WHAT YOU WILL DO:
1/ From the Easter game review, write out everything from "The premise is" down to "Channel F, 1978).".
2/ Continue the review of the Easter Bunny game from where it stops.

--- DOCUMENT EXCERPT ---

For the title screen I was expecting some classic Easter music to get me in the spirit, not some happy-go-lucky banjo diddy. Was the Peter Cottontail song not available? Surely Easter Parade has to be in public domain by now! Oh well, the game's music is pleasant enough and the game sports a lot of bright spring colors.

The premise is a bit odd. The idea that the Easter Bunny needs to find more eggs for his "big day" is believable enough, but was it necessary for him to enlist some egg-shaped robo-rabbit to do all the work? I guess that round thing was easier to animate than a lanky white bunny.

In "big adventure" mode you move between buildings of a town, each of which offers a set of mini-games. There's an egg-catching "action" game a la Kaboom! (Atari 2600, 1982), but with only one or two flying through the air at a time, it's not very egg-citing. I had a better time with the memory games, which play like a glorified Memory Match (Fairchild Channel F, 1978).

--- RECORDS SHOWN ---

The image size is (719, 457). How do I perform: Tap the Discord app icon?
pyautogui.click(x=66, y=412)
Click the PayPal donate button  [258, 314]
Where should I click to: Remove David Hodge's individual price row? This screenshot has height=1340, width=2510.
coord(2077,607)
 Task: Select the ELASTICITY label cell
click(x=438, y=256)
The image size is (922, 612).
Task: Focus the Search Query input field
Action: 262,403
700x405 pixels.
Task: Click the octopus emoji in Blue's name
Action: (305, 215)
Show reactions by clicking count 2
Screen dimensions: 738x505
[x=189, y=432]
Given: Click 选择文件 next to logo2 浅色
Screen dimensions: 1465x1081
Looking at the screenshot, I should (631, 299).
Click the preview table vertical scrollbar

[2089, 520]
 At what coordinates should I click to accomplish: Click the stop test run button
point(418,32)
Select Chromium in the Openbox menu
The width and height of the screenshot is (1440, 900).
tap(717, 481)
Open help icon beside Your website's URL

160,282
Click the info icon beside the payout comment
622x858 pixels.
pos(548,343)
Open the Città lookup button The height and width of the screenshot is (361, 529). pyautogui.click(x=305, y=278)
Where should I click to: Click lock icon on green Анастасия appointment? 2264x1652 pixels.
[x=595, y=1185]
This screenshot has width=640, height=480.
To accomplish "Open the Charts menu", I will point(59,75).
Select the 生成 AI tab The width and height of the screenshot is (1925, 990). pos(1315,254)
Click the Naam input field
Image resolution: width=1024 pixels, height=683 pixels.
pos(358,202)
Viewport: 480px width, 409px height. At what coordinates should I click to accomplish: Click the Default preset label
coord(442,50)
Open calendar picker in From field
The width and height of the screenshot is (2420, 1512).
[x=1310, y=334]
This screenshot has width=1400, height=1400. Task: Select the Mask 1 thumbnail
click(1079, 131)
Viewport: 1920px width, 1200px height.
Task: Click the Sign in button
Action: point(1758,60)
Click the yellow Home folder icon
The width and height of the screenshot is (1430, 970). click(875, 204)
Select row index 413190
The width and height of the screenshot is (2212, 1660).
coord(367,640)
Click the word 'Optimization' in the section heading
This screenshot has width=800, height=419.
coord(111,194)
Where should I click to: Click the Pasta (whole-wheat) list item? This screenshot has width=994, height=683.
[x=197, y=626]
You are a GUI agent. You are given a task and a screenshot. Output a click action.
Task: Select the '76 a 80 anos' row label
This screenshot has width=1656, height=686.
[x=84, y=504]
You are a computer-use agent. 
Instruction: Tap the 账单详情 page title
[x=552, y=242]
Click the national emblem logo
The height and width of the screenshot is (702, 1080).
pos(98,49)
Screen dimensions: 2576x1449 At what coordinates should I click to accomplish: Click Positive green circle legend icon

---

RESPONSES TO THE EXERCISE:
1/
The premise is a bit odd. The idea that the Easter Bunny needs to find more eggs for his "big day" is believable enough, but was it necessary for him to enlist some egg-shaped robo-rabbit to do all the work? I guess that round thing was easier to animate than a lanky white bunny.

In "big adventure" mode you move between buildings of a town, each of which offers a set of mini-games. There's an egg-catching "action" game a la Kaboom! (Atari 2600, 1982), but with only one or two flying through the air at a time, it's not very egg-citing. I had a better time with the memory games, which play like a glorified Memory Match (Fairchild Channel F, 1978).

2/
But the crux of Easter Bunny's Big Day is... wait for it... jigsaw puzzles. Don't get me wrong - I don't mind doing these on occasion, and the user interface for putting them together is great. It's easy to select the pieces and I love how they "click" into place. In the expert mode, a puzzle may contain up to 64 rotatable pieces. I prefer the easier puzzles, most of which reveal an artistic scene like an egg sitting in front of a city skyline. Some scenes are even animated.

Once jigsaw fatigue begins setting in however the game really doesn't have much else to offer. You'd think they could have whipped up a few simple, original mini-games to break the monotony. Easter Bunny's Big Day was obviously geared toward youngsters, who may find the idea of collecting all of the eggs rewarding. If you're a jigsaw puzzle fan (everybody needs a hobby) you might enjoy this. Otherwise you're better off investing your money in Peeps and Cadbury Eggs.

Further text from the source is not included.